┌─ EXTRACT TO READ
Matt Yglesias proves he is too lazy to read the literature or to stupid to understand what he has read. What doesn't he get about the difference between a buffer stock of employed instead of a buffer stock of unemployed, and the necessity for some price anchor for a non-convertible currency? He mentions neither, so one would assume that he is unaware of even the blog posts on the MMT JG, let alone the publications. Apparently, he is flying by the seat of his pants in an area of which he is ignorant. Buffoonery.
A "Job Guarantee" Sounds Like Bad News
Matthew Yglesias
Matthew Yglesias
39 comments:
JK
Strange how much emphasis he puts on monetary policy for jobs and labor issues:
"What's more, by "solving" the problem of unemployment it will further empower the central bank to ignore labor market outcomes and focus exclusively on threading the needle between avoiding inflation and avoiding stock market crashes."
Exactly what is the central bank to be doing in order to not "ignore labor market outcomes" …? Lower interest rates? QE?
"ANY FUNDS AVAILABLE for the jobs guarantee would be better spent on 1, 2, or 4 and broad labor market conditions are better addressed with 3 [3.Balanced monetary policy that generates strong demand for labor.]"
What's he smoking?
I'm no fan of Yglesias but I have yet to see any proof for the "price anchor" claim.
"Price anchor" is perhaps not the most descriptively accurate term since it implies that the "anchor" prevents inflation. That would be an overstatement of the function of a price anchor. A price anchor gives value to a currency in real terms, e.g, based on a set exchange value as in a fixed system based on gold convertibility at the rate the monetary authority sets. Another way to set a price anchor is through using monetary policy based on interest rate set iaw some rule. Without some benchmark, the value of a currency is free floating, so modern governments use some price anchor to control inflation. We are now using interest rates and a Taylor rule. The MMT proposal is to set the overnight rate to zero and use the price the government establishes for an hour of unskilled labor as the price anchor instead.
Matt represents the perspective of affluent liberals throughout history, with their endless variations on "poor laws". They see the problem of social inequality as extending no further than the purely economic problem of elevating the most miserable class of people up above a tolerable baseline, but are frightened of any measures that would promote democratic equality and solidarity.
└─
┌─ DATA ENTRIES
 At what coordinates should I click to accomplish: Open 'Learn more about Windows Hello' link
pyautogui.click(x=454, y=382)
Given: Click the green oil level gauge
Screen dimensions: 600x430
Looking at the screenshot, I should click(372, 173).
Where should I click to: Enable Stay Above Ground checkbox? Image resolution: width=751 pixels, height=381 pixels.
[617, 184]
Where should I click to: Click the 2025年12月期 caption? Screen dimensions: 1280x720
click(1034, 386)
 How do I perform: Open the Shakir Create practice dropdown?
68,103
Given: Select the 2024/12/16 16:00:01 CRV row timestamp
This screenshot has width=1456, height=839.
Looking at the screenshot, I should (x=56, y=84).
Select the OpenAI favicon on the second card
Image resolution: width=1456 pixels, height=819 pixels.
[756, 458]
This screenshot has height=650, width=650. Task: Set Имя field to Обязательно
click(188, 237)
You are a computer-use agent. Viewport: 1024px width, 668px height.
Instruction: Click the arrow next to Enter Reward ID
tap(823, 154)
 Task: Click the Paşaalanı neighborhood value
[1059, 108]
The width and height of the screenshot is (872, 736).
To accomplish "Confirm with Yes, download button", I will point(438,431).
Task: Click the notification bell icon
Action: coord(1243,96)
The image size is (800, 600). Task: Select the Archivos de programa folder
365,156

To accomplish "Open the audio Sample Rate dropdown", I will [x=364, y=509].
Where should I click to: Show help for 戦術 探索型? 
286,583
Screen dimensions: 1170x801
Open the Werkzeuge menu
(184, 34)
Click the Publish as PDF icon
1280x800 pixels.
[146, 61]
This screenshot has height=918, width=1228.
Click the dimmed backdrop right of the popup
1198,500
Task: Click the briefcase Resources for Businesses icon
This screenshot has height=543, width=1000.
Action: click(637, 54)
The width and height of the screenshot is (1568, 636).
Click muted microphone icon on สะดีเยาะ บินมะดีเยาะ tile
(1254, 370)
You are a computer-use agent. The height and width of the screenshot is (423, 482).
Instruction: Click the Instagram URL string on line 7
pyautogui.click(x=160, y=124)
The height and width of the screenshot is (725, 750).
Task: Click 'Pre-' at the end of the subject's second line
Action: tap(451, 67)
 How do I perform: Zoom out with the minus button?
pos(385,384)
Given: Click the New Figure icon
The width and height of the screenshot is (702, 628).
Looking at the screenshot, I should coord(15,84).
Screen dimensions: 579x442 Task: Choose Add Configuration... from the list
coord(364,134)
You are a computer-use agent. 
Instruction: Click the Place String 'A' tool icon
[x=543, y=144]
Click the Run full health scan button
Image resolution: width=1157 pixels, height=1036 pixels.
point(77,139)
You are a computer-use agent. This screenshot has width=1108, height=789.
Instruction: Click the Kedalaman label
└─
THE PROBLEM:
Please state what the blog post says the MMT proposal would use as the price anchor. These items have no connection to the blog post.

CORRECT ANSWER:
The price the government establishes for an hour of unskilled labor.